Plasma cell dyscrasias (PCDs), including multiple myeloma (MM), light-chain amyloidosis (AL), and POEMS syndrome, are malignancies of plasma cells with diverse clinical features. Although they have the same precursor stage, monoclonal gammopathy of undetermined significance (MGUS) and some mutation signatures in common, their shared mutational pathogenesis remain understudied. To comparatively analyze the mutations in PCDs, we subjected bone marrow plasma cells from patients with MM (n=163), AL (n=121), POEMS (n=67), and MGUS (n=13), using targeted gene sequencing including 370 genes. Principal component analysis revealed two major subgroups among patients with PCDs: one with heavily mutated chromatin modifying genes (namely CMGmut) and the other with a subtly higher burden of classical MM driver mutations (namely non-CMGmut). High mutational burden of RUNX1 and KMT2D was potential biomarkers to distinguish CMGmut subgroup from non-CMGmut subgroup. Patients with MM, early-stage AL, and POEMS in CMGmut subgroup were more likely to have prolonged progression-free survival than those in non-CMGmut subgroup, although those with MM and AL showed inferior responses to first-line CyBorD therapy. These results provided mechanistic insights into a patient subgroup of PCDs characterized by a high mutational burden of chromatin-modifying genes and relatively indolent clinical features, and likely to benefit from epigenetic therapy.
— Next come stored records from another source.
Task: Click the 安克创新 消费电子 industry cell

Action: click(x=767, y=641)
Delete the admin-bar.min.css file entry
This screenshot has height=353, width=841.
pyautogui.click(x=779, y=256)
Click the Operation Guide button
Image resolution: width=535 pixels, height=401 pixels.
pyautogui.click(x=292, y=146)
浆细胞疾病（Plasma cell dyscrasias, PCDs）涵盖多发性骨髓瘤（multiple myeloma, MM）、轻链型淀粉样变性（light-chain amyloidosis, AL）与POEMS综合征，均为具有多样临床表型的浆细胞恶性肿瘤。尽管此类疾病共享前驱阶段——意义未明的单克隆丙种球蛋白病（monoclonal gammopathy of undetermined significance, MGUS），且拥有部分共同的突变特征，但其共同的突变致病机制仍未得到充分研究。为对比分析PCDs的突变特征，本研究对多发性骨髓瘤患者（n=163）、轻链型淀粉样变性患者（n=121）、POEMS综合征患者（n=67）及意义未明的单克隆丙种球蛋白病患者（n=13）的骨髓浆细胞开展了包含370个基因的靶向基因测序。主成分分析显示，PCDs患者可分为两大主要亚组：一类为染色质修饰基因（chromatin modifying genes, CMGs）高频突变亚型（即CMGmut亚型），另一类为经典多发性骨髓瘤驱动突变负荷略高的非CMGmut亚型。RUNX1与KMT2D的高突变负荷可作为区分CMGmut与非CMGmut亚型的潜在生物标志物。相较于非CMGmut亚型患者，CMGmut亚型中的多发性骨髓瘤、早期轻链型淀粉样变性及POEMS综合征患者更易获得更长的无进展生存期；不过多发性骨髓瘤与轻链型淀粉样变性患者对一线CyBorD治疗的应答效果较差。本研究结果为一类以染色质修饰基因高突变负荷为特征、临床表型相对惰性的PCDs患者亚组提供了机制层面的见解，该亚组或可从表观遗传治疗中获益。